How Do I Know whether I Am Making Spiritual Progress?

Question

How would I know that I am on the right track and progressing.

How would I know on what point I stand for achieving realization and what I need to achieve to reach my goal.

—Michel Metni, Lebanon

Answer

Dear Michel, Swami Kriyananda used to give this illustration, when he was asked your same question. He would answer, “Spiritual progress is like a nail hammered into a thick board. When you want to get a hammer and use it to pull the nail out of the board and you are unsure about how long the nail might be, you just have to apply steady energy and keep pulling. Eventually it will come out, but you can’t know how long it will take to happen. You just have to keep trying!”

There is great joy in to be found in our spiritual journeys, perhaps even more than actually reaching the goal. Everything keeps getting better and better for us, all the way along. So enjoy your journey, every step of the way! This has been my personal experience also! Yes, there can be some set-backs, but just resolve keep going, no matter what happens or doesn’t happen!

A few signs spiritual progress are when you have or are striving to have:

1) The willingness to seek out the Truth, no matter what. The courage to follow your heart instead of what friends, family, society, or even your own mind and cultural conditioning are telling you to do or not do.

2) Willingness to re-evaluate or change your “first principles” in life, if necessary, in order to know the truth. Simply put, this is a sincere willingness to learn, change, and grow.

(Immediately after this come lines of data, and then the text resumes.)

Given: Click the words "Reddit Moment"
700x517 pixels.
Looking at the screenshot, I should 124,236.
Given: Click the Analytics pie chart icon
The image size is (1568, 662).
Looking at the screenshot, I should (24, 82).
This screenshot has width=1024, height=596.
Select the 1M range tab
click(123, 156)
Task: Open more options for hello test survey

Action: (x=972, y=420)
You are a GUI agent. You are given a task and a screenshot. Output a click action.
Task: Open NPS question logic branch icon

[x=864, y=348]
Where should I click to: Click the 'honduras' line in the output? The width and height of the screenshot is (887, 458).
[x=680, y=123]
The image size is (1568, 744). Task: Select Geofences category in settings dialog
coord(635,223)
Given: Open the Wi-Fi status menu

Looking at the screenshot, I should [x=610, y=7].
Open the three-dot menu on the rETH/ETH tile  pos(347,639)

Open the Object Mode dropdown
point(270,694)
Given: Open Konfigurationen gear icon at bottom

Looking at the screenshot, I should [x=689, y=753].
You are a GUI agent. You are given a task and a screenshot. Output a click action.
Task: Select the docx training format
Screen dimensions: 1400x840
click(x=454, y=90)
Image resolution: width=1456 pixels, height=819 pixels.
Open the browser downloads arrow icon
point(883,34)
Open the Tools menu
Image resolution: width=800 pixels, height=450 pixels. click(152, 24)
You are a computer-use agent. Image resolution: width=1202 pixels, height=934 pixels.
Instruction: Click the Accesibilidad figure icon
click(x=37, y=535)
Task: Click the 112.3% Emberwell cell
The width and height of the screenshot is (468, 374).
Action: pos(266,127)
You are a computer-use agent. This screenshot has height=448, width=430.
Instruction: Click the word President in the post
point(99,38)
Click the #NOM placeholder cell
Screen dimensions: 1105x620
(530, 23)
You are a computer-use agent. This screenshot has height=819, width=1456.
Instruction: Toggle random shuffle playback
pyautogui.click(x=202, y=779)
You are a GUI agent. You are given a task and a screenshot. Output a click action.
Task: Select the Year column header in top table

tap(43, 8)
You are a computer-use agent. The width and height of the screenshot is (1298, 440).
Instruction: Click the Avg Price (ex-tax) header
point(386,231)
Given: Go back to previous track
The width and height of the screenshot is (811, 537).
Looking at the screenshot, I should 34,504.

3) An understanding that life is a school and that every event, good or bad, involves a lesson to be learned.

4) A real desire for freedom, in body, mind, and soul.

5) True compassion for others including both close, loved ones as well as everyone in the whole world.

6) As little as possible a focus on “I, me, and mine.” Being expansive and unselfish in your thinking.

7) A high level of self-acceptance or self-esteem, through understanding who and what you really are — a soul, a child of God, ever-perfect, ever-free.

8) A deep love for beautiful things, for light, fresh air, and nature.

9) A constantly creative spirit — focusing on the solutions rather than the problems.

10) An attitude of perseverance. No matter how many times life knocks you down, you get up and try again, as joyfully as possible.

11) A desire to be happy in the truest sense of the word, that is to have true, unchanging, unshakable joy—and then to be willing to include others in your happiness.

12) Evenmindedness and cheerfulness under all circumstances.

13) This important attitude: “I will never, never, never, never give up!” Yogananda says: “You have to live anyway, so why not live rightly, with ever-deepening attunement to God, Guru, and your own higher Self.”